More and more households in the greater Portland region are feeling the housing crunch. The region needs more than 80,000 affordable housing units for everyone earning less than 60 percent of the median income.
But addressing a housing crisis alone is not enough. Regional leaders need to consider how people move around the region, which jobs are nearby, and who has access to nature.
"You cannot pick winners and losers in your community because everybody has to be essential," said Ron Sims, former HUD deputy secretary.
That was the message that Ron Sims, the former deputy secretary for the U.S. Department of Housing and Urban Development and former King County, Wash., executive, delivered to a group of Metro councilors and staff, elected officials, business leaders and nonprofits at the Embassy Suites in Tigard on June 29.
The event was hosted by the Westside Economic Alliance, a nonprofit group that advocates on behalf of businesses on the west side of the region.
Sims has a good pulse of what metropolitan regions across the United States are doing on housing and community wellbeing, having worked at HUD. He told the audience that the greater Portland region has every ingredient it needs to be a successful and prosperous place.

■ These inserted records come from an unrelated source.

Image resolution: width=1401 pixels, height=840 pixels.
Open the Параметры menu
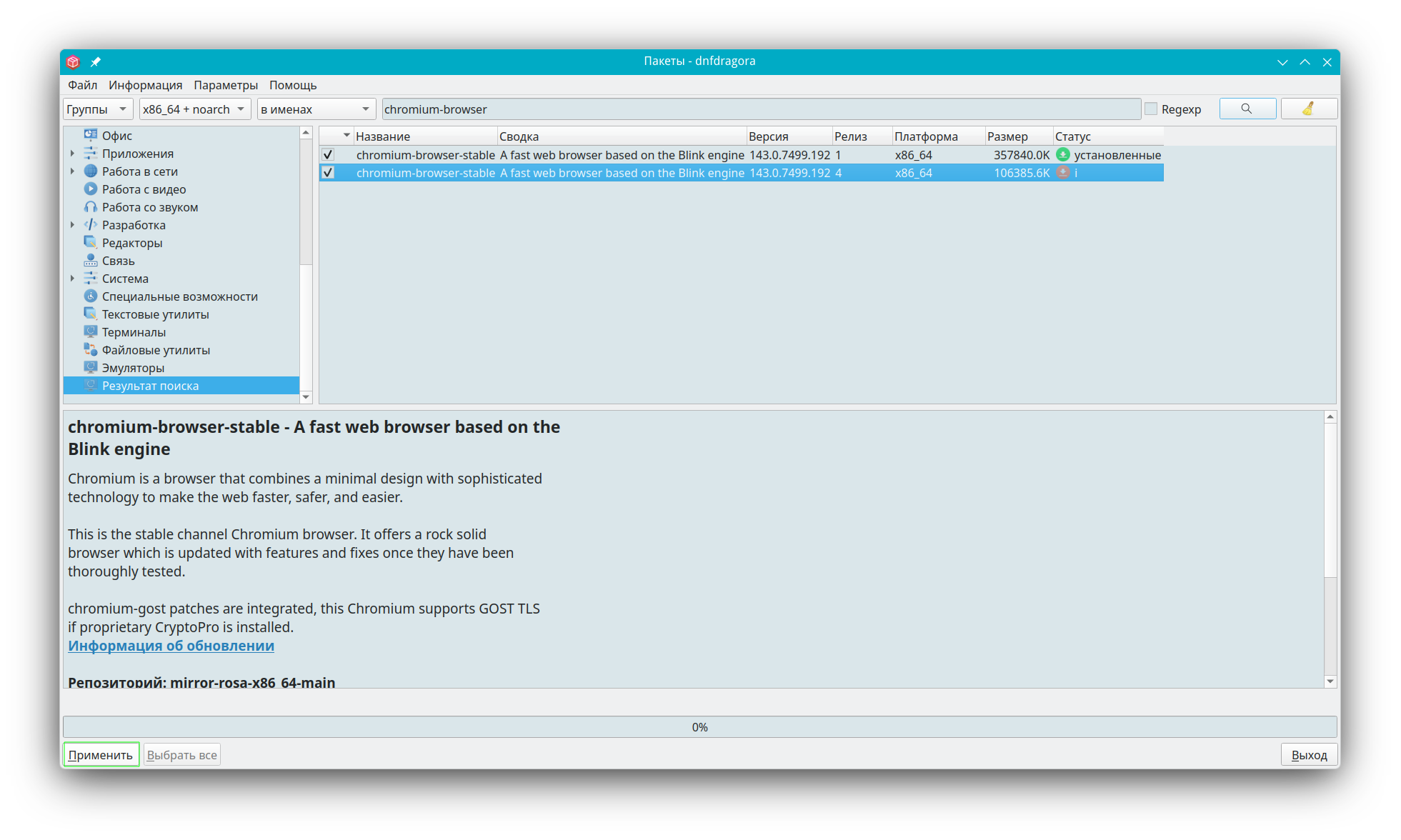pos(226,85)

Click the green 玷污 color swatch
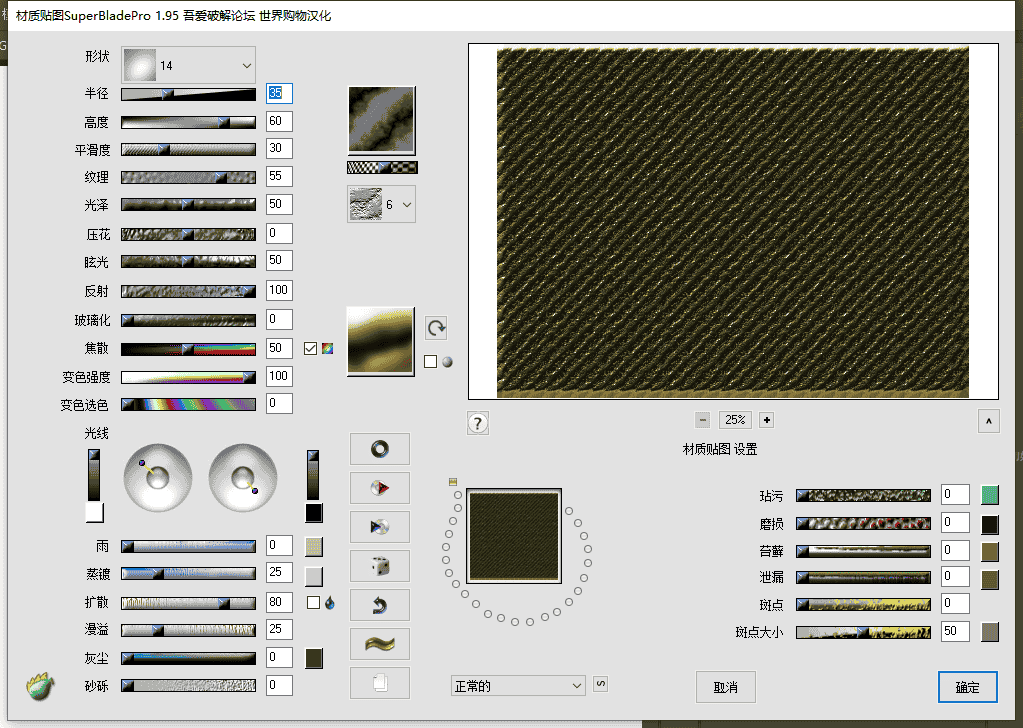[x=990, y=495]
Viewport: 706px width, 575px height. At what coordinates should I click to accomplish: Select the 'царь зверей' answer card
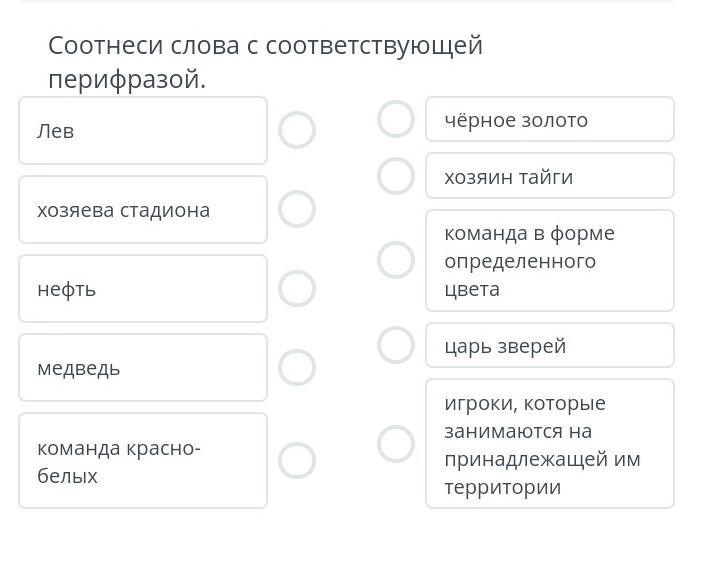click(x=550, y=345)
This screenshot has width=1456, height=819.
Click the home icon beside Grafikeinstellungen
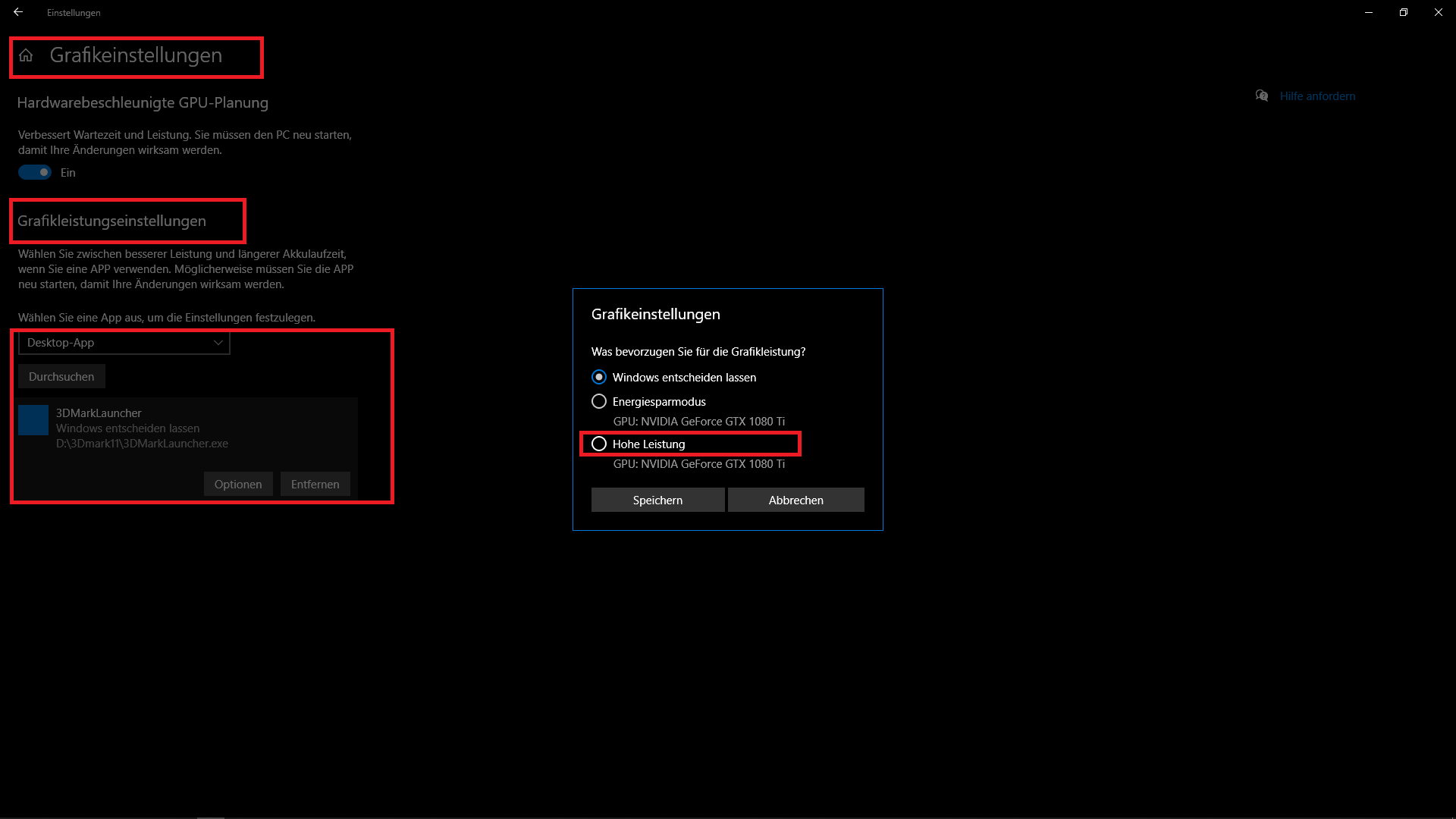pos(26,55)
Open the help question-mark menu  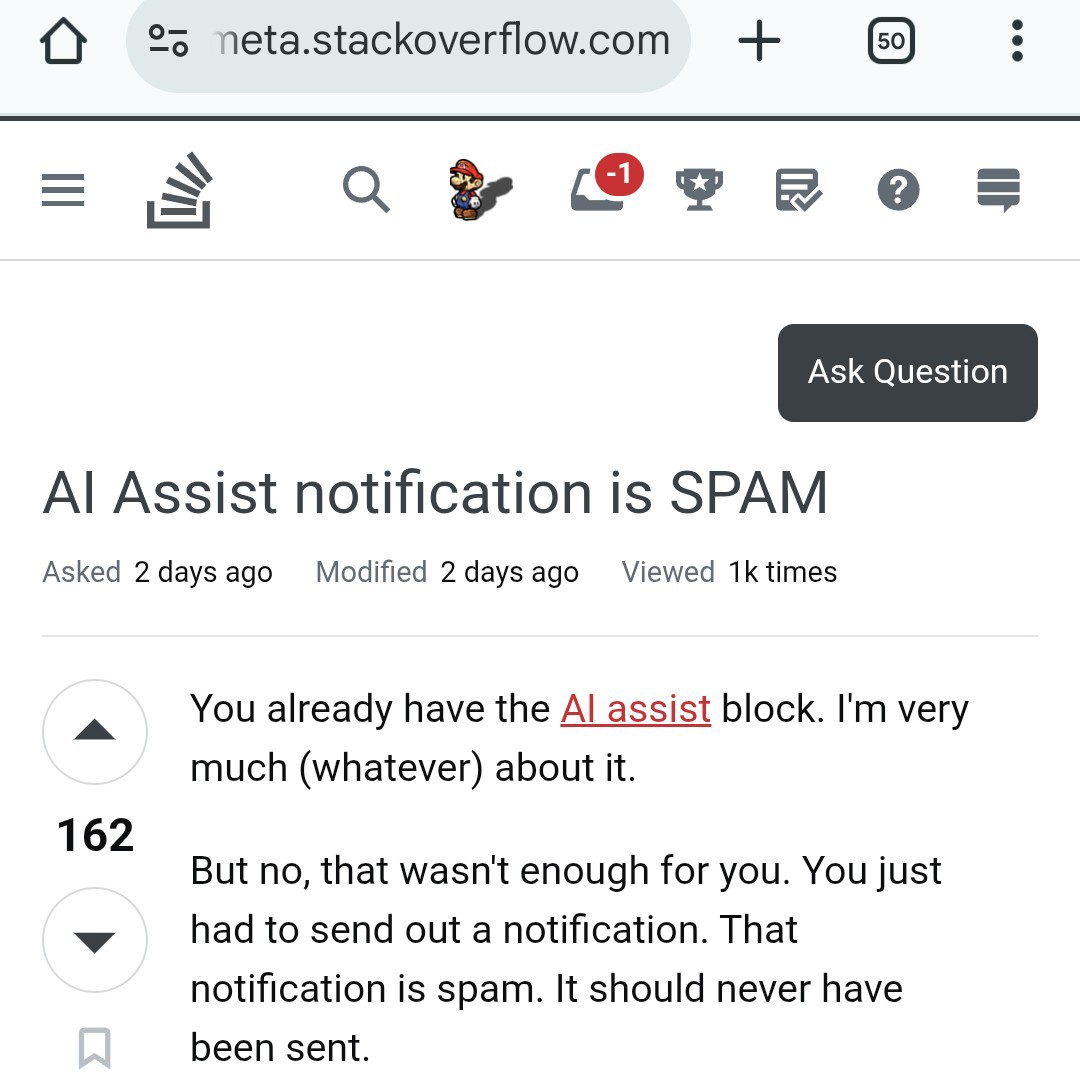click(x=898, y=189)
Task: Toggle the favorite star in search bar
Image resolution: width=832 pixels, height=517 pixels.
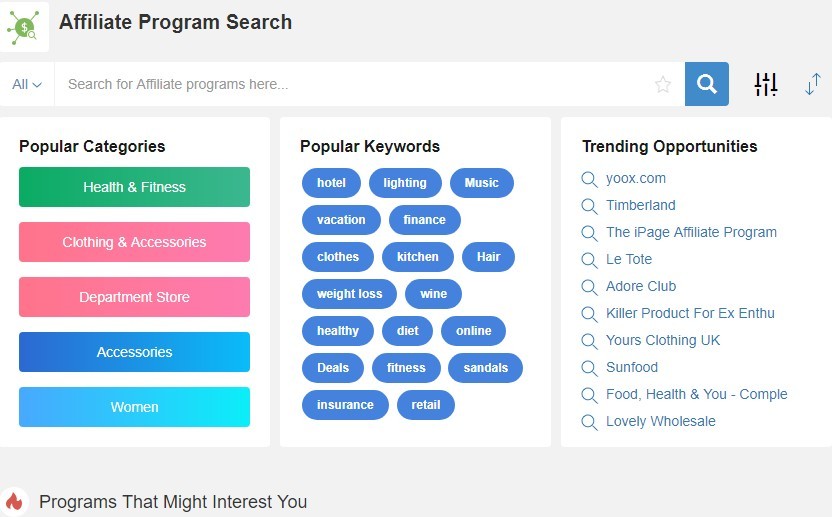Action: (663, 84)
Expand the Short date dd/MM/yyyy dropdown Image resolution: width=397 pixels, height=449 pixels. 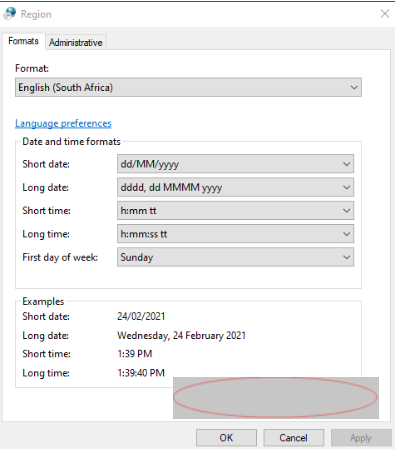point(235,164)
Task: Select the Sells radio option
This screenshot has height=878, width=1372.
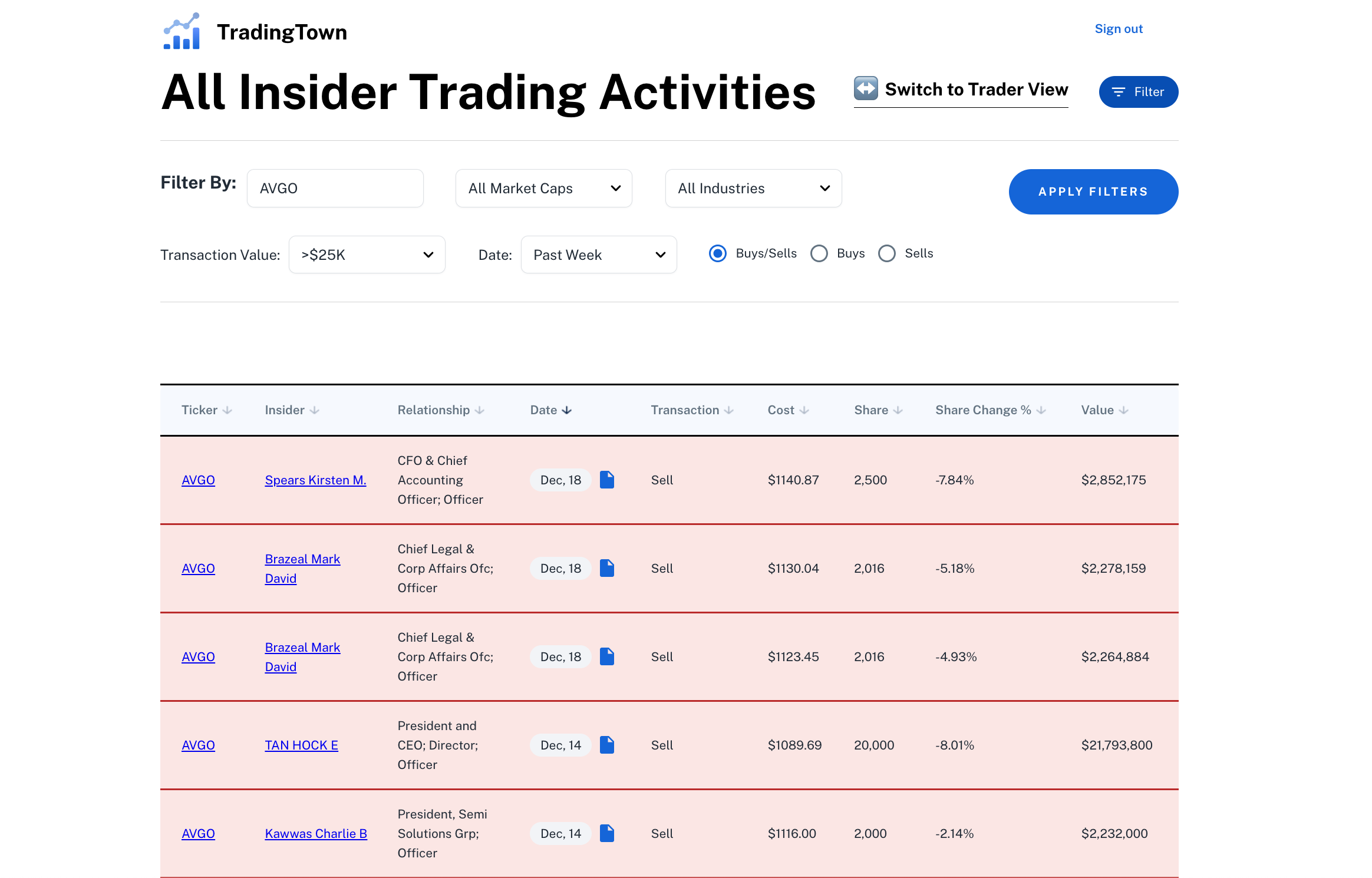Action: click(x=887, y=253)
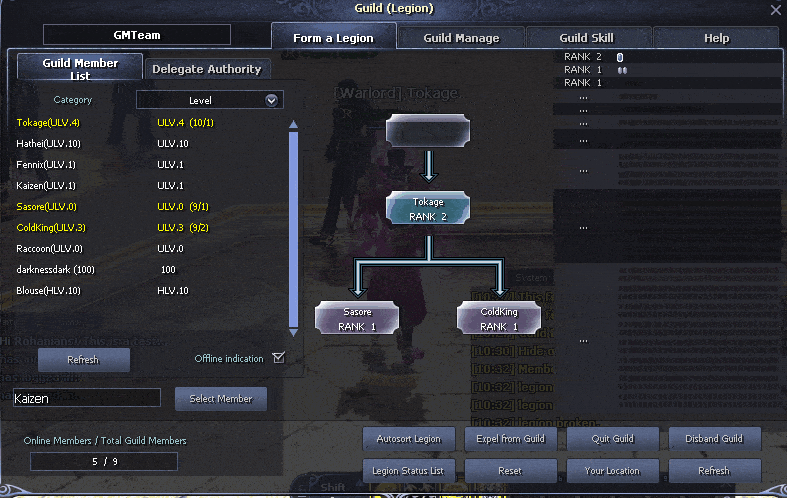Viewport: 787px width, 498px height.
Task: Click the member list vertical scrollbar
Action: pyautogui.click(x=294, y=229)
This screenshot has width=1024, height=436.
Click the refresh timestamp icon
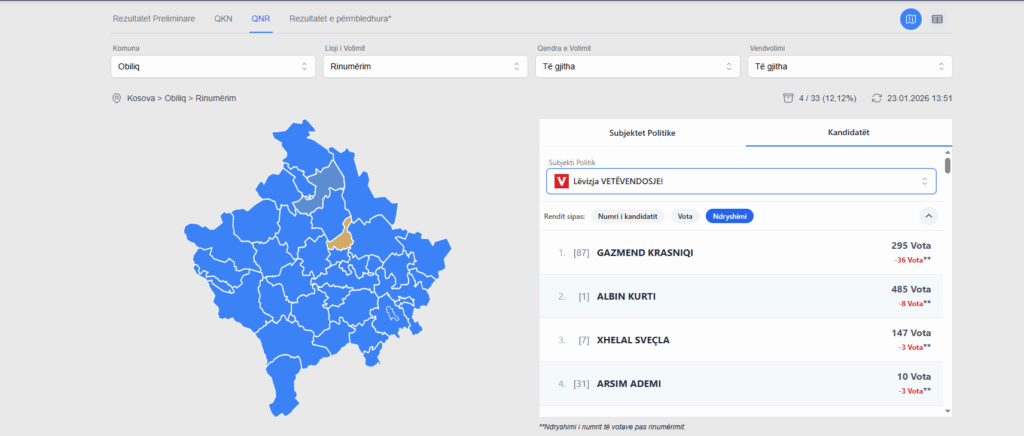pos(877,98)
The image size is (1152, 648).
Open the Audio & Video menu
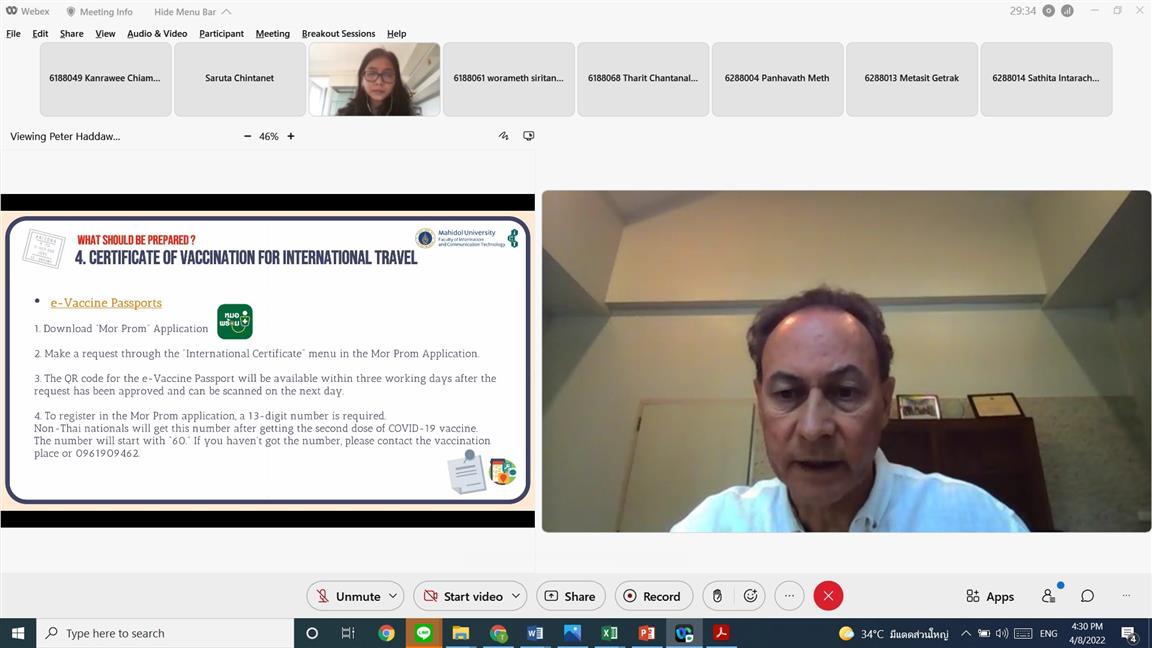(157, 33)
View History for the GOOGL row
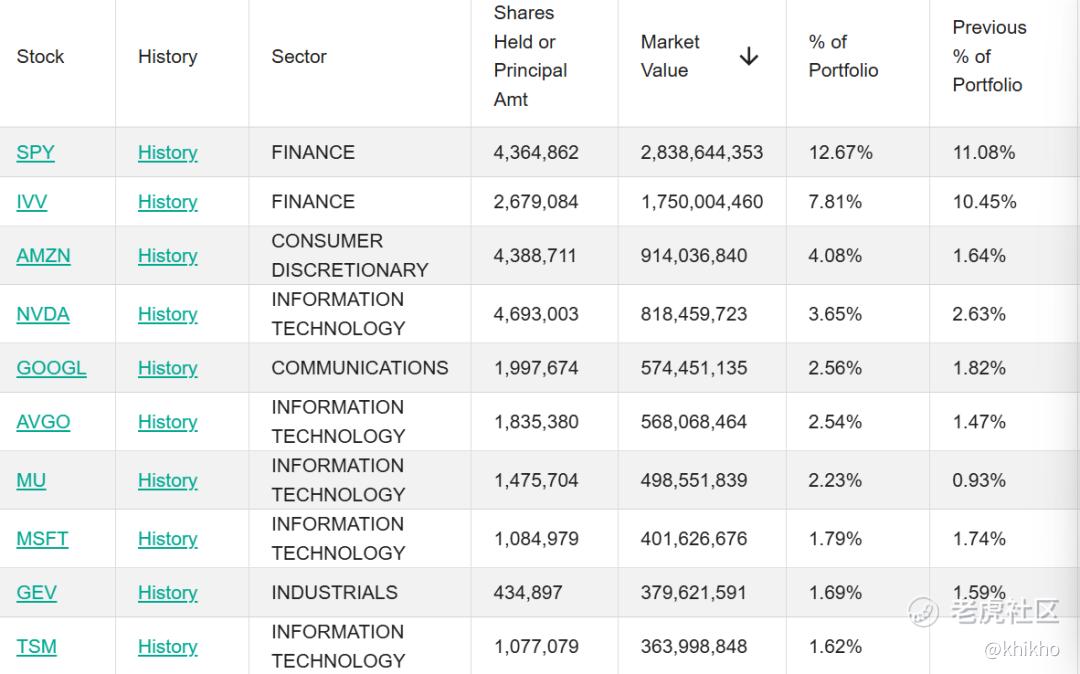Image resolution: width=1080 pixels, height=674 pixels. click(167, 368)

Those ingredients, or attributes, include lots of natural beauty, a strong economy attractive to employers, and a transportation network that combines driving, walking, biking, and transit.
“All the data we had at the federal government shows that the only way you will not be successful for the rest of this century is by a deliberate process of saying you don’t want to succeed,” Sims said. “You have every single attribute to be incredibly successful and a national leader.”
Sims said decisions that regional leaders make now, as they continue to tackle challenges in transportation, housing, and urban growth, will have a big impact on the future.
Finding mutual interests
“The key for you is to sit down and find mutual interests,” Sims continued, “and your mutual interests are simple: don’t you want to be a community of high prosperity, high growth, and attractive competitively in the world? It’s pretty simple. You cannot pick winners and losers in your community because everybody has to be essential.”
The region must welcome diversity, Sims argued, because diverse places will lead globally in the future.
Metro Councilor Kathryn Harrington said Sims’ messages challenge the region to be more inclusive to ensure that everyone here can succeed.
“Mr. Sims had some very good points today that everyone is essential,” Harrington said. “We have neighborhoods throughout our region that are in decline, and we should be redoubling our efforts to make sure that those are stable neighborhoods and that people can continue to live in safe, comfortable homes in their neighborhood. Let’s invest and improve those neighborhoods.”
A Metro housing snapshot showed that housing is impacting racial and ethnic groups in different ways. People of color are more likely to be burdened by housing costs than whites. At the same time, people of color are being displaced from inner Portland neighborhoods to places all across the region.
Over decades, the greater Portland region has made large investments in protecting natural spaces and building a transportation network for more than just cars. Sims thinks the region will reap benefits into the future from past and present investments.
“Everything – working on transportation, working on housing – leads to better economic outcomes for entire region,” Harrington said. “We will succeed together, we can succeed together, and as Mr. Sims said, why don’t you want to be remarkable?”